In 1928 in Paris Vladimir Mayakovsky met Russian emigre Tatyana Yakovleva, a 22-year-old model working for the Chanel fashion house, and niece of painter Alexandre Jacovleff.
Vladimir Mayakovsky's poetry was saturated with politics, but the love theme in the early 1920s became prominent too, mainly in I Love and About That, both dedicated to Lilya Brik, whom he considered a family member even after the two drifted apart, in 1923.
In 1926, Vladimir Mayakovsky wrote and published "Talking with the Taxman about Poetry", the first in a series of works criticizing the new Soviet philistinism, the result of the New Economic Policy.

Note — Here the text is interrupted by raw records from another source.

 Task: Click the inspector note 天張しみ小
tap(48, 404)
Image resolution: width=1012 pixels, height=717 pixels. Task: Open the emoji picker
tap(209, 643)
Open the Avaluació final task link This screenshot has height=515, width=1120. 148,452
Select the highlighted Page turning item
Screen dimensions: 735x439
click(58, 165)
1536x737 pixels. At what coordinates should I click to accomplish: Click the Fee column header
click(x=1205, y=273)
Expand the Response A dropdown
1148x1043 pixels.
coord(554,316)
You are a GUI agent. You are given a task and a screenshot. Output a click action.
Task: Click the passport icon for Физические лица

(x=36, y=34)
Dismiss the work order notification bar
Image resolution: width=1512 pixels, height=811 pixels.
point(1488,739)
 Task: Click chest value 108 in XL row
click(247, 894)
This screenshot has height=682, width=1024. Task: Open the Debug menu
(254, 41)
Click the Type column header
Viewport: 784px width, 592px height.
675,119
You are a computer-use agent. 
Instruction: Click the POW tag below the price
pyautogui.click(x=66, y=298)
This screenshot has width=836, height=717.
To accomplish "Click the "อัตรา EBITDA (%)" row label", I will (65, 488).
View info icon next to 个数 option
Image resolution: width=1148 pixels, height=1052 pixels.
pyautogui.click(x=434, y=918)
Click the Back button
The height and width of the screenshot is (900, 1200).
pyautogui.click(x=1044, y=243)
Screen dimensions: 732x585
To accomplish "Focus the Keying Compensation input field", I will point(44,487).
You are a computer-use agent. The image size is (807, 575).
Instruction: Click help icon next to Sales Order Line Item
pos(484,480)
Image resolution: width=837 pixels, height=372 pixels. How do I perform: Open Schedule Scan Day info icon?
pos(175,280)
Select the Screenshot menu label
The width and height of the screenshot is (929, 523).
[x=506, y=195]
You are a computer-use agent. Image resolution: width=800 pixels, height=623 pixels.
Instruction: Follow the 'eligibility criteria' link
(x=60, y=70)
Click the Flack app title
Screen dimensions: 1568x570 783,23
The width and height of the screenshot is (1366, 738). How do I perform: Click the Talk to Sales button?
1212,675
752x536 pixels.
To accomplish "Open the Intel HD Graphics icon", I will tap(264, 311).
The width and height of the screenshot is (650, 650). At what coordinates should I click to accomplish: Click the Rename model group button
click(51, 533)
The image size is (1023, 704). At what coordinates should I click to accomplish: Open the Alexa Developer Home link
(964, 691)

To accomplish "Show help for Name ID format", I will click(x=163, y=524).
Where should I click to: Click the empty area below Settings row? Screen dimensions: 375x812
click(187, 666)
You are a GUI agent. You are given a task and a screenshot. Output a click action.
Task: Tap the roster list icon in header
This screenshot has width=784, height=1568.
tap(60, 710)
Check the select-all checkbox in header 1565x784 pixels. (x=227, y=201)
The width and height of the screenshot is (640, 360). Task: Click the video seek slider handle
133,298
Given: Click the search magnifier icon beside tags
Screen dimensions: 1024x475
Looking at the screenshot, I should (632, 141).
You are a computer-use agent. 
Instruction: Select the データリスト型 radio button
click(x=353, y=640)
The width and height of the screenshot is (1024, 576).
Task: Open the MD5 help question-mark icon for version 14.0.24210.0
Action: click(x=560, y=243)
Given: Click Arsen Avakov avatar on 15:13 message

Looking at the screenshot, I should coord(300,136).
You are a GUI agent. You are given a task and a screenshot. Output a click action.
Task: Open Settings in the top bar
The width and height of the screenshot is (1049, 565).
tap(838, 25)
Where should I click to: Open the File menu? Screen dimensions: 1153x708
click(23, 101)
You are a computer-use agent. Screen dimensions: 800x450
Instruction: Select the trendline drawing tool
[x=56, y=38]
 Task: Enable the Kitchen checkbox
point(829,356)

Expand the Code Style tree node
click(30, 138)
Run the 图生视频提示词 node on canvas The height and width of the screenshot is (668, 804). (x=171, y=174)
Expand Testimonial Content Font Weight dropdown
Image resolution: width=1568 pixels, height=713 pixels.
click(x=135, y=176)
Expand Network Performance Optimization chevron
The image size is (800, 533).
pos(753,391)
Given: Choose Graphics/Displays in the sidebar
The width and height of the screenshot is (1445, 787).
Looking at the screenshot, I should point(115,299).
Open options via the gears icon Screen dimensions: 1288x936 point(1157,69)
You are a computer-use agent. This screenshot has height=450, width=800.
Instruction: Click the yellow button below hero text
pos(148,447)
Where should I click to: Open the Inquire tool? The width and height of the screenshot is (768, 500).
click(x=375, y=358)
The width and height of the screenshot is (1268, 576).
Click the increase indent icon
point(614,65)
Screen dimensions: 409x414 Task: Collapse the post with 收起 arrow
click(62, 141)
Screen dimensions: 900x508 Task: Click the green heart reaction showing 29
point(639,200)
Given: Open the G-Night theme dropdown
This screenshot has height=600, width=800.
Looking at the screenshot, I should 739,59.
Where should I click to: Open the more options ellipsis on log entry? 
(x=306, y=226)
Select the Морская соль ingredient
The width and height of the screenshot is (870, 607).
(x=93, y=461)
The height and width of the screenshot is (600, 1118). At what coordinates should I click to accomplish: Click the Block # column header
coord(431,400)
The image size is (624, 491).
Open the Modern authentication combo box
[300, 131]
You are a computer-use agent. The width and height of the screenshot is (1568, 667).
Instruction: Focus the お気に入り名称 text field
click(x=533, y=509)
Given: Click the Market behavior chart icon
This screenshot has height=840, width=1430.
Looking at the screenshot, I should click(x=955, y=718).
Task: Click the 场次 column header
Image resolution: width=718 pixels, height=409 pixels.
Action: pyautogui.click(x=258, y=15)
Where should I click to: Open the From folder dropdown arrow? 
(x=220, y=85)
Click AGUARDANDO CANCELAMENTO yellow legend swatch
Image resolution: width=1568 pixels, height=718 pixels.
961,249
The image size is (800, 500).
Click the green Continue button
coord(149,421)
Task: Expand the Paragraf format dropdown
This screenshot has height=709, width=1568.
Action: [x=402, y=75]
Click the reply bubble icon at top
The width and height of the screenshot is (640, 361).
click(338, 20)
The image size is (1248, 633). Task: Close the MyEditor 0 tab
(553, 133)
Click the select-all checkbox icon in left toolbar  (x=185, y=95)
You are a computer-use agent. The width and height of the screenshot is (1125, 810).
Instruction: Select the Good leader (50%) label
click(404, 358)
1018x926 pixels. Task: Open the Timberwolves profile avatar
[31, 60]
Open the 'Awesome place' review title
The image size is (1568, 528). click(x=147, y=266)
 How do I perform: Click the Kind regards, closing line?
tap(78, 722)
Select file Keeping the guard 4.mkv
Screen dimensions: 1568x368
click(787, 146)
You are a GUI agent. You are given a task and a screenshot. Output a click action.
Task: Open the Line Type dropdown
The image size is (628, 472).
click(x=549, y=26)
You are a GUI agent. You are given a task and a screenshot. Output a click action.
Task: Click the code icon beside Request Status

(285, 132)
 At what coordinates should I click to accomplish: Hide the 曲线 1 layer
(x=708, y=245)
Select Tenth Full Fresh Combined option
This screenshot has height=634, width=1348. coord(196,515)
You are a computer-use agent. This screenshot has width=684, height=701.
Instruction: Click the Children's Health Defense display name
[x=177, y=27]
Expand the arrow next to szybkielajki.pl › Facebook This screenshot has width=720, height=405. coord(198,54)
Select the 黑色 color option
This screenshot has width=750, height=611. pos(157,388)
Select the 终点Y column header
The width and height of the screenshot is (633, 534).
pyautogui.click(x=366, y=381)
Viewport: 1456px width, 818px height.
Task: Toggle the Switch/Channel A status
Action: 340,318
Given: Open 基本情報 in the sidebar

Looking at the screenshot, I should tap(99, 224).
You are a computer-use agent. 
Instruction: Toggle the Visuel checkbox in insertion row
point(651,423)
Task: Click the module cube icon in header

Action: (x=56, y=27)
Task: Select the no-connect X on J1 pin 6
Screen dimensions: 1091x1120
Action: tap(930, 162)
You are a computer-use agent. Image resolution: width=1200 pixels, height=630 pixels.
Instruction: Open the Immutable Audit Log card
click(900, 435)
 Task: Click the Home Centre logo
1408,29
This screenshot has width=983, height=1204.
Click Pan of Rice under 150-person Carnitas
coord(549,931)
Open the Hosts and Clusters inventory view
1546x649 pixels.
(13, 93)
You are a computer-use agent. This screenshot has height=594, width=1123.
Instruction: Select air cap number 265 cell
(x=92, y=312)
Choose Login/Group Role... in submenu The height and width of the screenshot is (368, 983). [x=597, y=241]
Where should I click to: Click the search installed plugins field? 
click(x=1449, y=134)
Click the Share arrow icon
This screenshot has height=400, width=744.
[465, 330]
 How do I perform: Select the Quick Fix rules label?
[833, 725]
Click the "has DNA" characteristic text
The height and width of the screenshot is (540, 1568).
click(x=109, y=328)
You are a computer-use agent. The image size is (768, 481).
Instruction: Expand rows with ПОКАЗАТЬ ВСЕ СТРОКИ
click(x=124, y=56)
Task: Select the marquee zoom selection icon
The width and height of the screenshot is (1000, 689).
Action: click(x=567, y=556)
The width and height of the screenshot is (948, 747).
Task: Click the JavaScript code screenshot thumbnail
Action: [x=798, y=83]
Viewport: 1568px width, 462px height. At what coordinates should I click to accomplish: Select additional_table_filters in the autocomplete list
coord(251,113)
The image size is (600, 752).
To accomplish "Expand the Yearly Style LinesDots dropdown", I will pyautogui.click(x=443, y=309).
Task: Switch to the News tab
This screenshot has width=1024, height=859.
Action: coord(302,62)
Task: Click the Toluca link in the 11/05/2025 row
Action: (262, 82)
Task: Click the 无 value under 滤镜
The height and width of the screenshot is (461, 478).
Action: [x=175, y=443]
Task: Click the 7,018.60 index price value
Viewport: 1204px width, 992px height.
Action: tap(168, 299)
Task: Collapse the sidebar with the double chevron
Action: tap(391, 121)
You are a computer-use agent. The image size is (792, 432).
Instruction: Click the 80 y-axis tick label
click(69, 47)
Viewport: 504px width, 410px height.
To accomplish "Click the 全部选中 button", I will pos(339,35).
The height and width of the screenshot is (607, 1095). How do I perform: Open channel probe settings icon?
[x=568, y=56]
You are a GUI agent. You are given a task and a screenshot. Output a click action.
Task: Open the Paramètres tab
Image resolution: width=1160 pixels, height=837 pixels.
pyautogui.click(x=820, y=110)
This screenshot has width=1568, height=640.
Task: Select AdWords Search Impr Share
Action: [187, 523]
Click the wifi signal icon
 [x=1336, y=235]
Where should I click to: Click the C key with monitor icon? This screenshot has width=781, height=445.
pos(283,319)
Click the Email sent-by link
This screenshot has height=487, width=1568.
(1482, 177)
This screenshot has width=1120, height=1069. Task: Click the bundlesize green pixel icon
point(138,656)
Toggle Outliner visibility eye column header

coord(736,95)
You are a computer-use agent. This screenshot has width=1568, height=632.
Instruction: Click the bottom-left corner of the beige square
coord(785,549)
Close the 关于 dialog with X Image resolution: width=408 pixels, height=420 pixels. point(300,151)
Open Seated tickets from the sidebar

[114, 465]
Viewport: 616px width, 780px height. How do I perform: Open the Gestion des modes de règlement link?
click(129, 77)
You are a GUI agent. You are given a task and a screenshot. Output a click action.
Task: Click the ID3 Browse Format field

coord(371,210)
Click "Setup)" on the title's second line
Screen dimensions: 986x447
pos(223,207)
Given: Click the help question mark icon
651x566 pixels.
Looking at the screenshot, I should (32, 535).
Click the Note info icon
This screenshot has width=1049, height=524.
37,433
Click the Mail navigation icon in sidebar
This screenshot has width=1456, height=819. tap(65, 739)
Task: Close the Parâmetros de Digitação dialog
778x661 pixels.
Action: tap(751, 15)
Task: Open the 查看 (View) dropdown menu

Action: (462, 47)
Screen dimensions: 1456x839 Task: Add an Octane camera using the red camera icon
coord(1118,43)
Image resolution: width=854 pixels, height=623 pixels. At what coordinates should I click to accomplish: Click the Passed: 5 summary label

In 1937 the Vladimir Mayakovsky Museum were opened in Moscow.
Nikolay Aseyev received a Stalin prize in 1941 for his poem "Vladimir Mayakovsky Starts Here", which celebrated him as a poet of the revolution.
In 1974 the Russian State Museum of Vladimir Mayakovsky opened in the center of Moscow in the building where Vladimir Mayakovsky resided from 1919 to 1930.
In 2007 Craig Volk's stage bio-drama Vladimir Mayakovsky Takes the Stage won the PEN-USA Literary Award for Best Stage Drama.